日が沈むのが早くなり、夕日や昇りたての月を見る機会が増えてきました。この季節は、空を見上げる楽しみが多い時期でもあります。
「自称空好き」の私は、夕日や昇る月を眺めるのが好きで、この時期は特にアンドロメダやカシオペア、さらには土星や木星といった惑星の位置を確認するのも楽しみです。
ところで、皆さんは「今日の月は異常にデカい!」と感じたことがあるのではないでしょうか。もちろん、月が私たちに近づいているわけではありません。これは「錯覚」の一つです。では、なぜ昇りたての月や夕日が大きく感じられるのでしょうか?
この現象は、脳の素晴らしい補正機能によるものです。私たちの脳には、周囲の環境や物体と比較して相対的な大きさを判断する機能が備わっているのですが、時にはこの機能が誤った印象を与えることがあります。
例えば、空高く浮かぶ月は広大な空の中で小さく見えますが、地平線近くにある月は建物や木などと一緒に見えるため、脳がその相対的な大きさを自動補正し、実際よりも大きく感じてしまうのです。
この錯覚は、私たちの感覚が意外に頼りないことを示していると思います。もちろん、直感や感覚は非常に重要ですが、時には感覚が錯覚や誤解を引き起こすことがあります。これを認識しておくことで、より正確な判断ができるようになります。
特に、他者との会話や意見交換の際、一度気に入らない意見や態度に出会うと、その人全体を否定的に見てしまうことがあります。その結果、「どうせまた」と決めつけ、本質を理解することを妨げてしまうのです。特に感情が高ぶっているときは、正しい判断がしにくくなる傾向があります。
こういった思い込みや感覚の錯覚は、日常生活やビジネスでも私たちを誤った判断に導くことがあります。感覚が私たちを騙すことがあると認識し、他の視点や事実に基づいて冷静に判断することが必要です。
今年の中秋の名月は9月17日です。(ちなみに来年は10月6日)中秋の名月は、旧暦の8月15日にあたる満月を指します。
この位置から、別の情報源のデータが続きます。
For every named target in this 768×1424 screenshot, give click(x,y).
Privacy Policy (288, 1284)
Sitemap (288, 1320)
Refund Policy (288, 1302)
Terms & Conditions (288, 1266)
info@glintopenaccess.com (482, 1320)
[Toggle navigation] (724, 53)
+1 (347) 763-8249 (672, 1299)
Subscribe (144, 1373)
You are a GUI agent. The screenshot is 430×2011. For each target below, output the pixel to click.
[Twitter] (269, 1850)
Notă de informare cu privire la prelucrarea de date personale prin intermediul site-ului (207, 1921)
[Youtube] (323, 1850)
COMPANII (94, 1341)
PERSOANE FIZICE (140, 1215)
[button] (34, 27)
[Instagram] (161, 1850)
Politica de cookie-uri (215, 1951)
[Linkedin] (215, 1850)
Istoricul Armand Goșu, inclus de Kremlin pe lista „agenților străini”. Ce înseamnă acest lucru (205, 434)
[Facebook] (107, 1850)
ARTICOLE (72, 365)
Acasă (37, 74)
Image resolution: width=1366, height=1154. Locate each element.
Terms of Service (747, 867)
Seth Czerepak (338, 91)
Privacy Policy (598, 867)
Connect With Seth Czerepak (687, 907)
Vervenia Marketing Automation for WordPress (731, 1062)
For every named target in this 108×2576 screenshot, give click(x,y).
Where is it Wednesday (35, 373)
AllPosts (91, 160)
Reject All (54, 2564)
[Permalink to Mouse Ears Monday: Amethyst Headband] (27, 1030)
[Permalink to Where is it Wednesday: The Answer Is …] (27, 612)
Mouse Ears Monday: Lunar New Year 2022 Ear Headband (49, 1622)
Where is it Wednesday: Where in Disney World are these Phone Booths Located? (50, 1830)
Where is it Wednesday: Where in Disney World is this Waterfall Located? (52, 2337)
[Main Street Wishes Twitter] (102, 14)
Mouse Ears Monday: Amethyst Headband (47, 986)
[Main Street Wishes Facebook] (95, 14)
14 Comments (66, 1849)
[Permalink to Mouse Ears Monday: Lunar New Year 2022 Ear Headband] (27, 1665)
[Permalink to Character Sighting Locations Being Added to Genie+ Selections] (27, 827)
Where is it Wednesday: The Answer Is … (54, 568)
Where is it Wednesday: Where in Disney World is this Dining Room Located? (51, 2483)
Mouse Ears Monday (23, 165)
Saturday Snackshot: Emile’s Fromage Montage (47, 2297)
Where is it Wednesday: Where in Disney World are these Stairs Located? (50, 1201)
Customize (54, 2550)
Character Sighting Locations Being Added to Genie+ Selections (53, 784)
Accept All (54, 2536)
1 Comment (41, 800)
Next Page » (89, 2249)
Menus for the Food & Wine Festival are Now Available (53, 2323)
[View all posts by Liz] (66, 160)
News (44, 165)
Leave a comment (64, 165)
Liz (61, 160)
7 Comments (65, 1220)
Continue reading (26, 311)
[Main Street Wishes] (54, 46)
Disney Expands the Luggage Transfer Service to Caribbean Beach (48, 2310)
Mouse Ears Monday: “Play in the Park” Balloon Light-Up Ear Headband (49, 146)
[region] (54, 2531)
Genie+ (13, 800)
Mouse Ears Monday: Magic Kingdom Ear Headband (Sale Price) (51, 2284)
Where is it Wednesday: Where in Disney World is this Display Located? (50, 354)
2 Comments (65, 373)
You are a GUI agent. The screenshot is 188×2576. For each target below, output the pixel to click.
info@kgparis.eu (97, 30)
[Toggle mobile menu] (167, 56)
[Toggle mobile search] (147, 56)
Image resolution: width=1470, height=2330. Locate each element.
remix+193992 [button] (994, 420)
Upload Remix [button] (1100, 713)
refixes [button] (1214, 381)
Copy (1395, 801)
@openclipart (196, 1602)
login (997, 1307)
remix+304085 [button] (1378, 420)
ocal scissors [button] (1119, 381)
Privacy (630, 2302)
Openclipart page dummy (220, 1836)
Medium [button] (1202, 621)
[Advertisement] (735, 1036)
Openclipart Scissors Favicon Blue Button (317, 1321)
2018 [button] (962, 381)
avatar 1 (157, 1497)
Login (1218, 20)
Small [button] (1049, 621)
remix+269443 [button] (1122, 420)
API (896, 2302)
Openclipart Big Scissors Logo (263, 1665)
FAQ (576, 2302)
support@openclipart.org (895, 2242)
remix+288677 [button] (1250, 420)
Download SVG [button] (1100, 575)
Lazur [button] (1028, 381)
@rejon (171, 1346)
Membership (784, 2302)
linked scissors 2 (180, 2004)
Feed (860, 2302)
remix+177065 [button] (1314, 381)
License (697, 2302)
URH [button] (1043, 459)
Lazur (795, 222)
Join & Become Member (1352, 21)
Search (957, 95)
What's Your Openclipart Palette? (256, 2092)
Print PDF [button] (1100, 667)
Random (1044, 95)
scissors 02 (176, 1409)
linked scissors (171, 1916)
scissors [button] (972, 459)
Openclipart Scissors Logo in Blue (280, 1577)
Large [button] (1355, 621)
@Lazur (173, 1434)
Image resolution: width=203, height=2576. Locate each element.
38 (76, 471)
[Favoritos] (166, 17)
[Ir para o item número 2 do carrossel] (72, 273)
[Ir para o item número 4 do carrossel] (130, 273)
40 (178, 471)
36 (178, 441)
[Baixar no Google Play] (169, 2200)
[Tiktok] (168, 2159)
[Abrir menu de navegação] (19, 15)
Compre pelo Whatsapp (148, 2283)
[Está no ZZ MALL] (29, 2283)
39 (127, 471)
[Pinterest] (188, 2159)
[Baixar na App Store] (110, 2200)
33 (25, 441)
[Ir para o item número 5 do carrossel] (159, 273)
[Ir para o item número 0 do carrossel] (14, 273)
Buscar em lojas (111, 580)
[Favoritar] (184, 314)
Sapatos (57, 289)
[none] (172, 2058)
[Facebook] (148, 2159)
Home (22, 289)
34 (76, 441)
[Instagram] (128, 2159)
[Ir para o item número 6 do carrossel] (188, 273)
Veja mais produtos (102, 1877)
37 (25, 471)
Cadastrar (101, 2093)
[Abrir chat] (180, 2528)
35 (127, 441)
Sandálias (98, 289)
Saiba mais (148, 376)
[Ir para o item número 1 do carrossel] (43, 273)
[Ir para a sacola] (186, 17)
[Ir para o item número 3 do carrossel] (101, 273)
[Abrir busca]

この時期日本では「月見」の風習があり、秋の空に大きく見える月を楽しみながら、収穫や豊作を祝う行事として親しんできました。秋は昼が短くなり、月の出が早くなり、長い時間月を楽しむことができます。こうした要素が重なり、この時期の月は特に美しいと感じられるのだと思います。
「今日の月は異常にデカい!」と感じるのと同様に、私たちの感覚も時には「これは大問題だ!」「これだけは許すわけにはいかない!」などと問題の大きさを錯覚することがあります。
冷静な視点を持ち、他者との協力や対話を通じて、バランスの取れた判断を心掛けたいと思います。